Task details.
Reproduce the section of the listing that begins at the line containing "Viewport: 624px width, 1346px height." and finishes at the line containing "Increase quantity with the plus icon". Include both end lines and nothing beyond them.

Records.
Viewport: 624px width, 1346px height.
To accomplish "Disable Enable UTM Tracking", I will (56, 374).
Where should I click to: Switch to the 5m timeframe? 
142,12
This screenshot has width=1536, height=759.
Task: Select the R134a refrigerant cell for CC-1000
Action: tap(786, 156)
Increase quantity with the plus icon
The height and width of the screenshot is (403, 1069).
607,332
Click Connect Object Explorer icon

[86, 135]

* * *

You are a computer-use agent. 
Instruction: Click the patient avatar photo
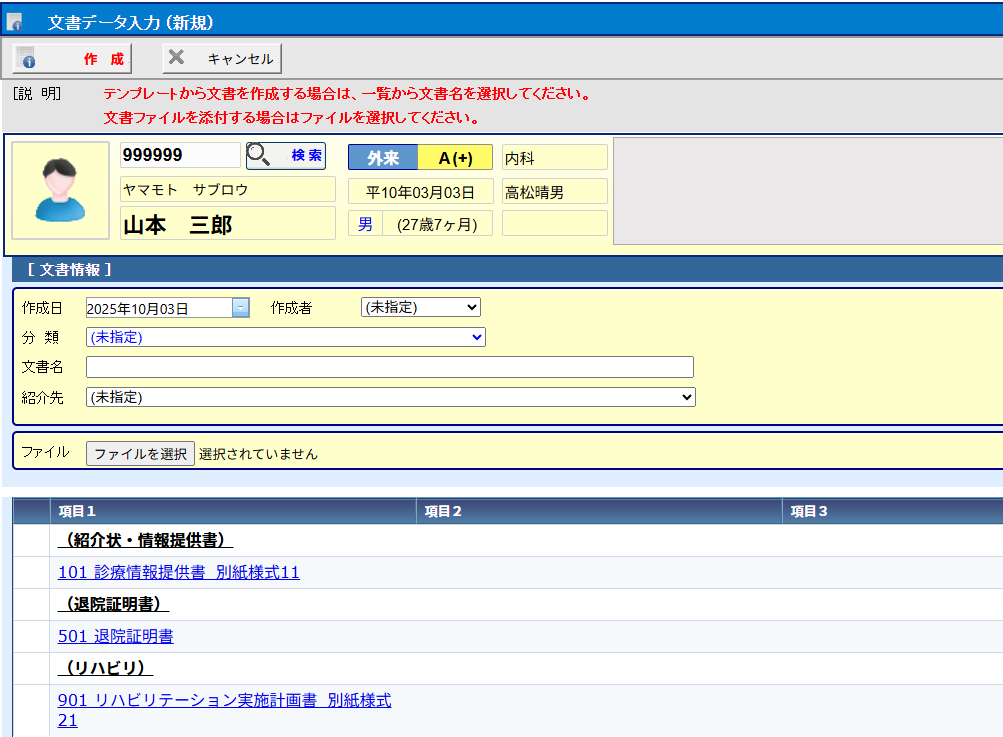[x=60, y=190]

Reply.
Viewport: 624px width, 1346px height.
To accomplish "Disable Enable UTM Tracking", I will (56, 374).
Where should I click to: Switch to the 5m timeframe? 
142,12
This screenshot has width=1536, height=759.
Task: Select the R134a refrigerant cell for CC-1000
Action: tap(786, 156)
Increase quantity with the plus icon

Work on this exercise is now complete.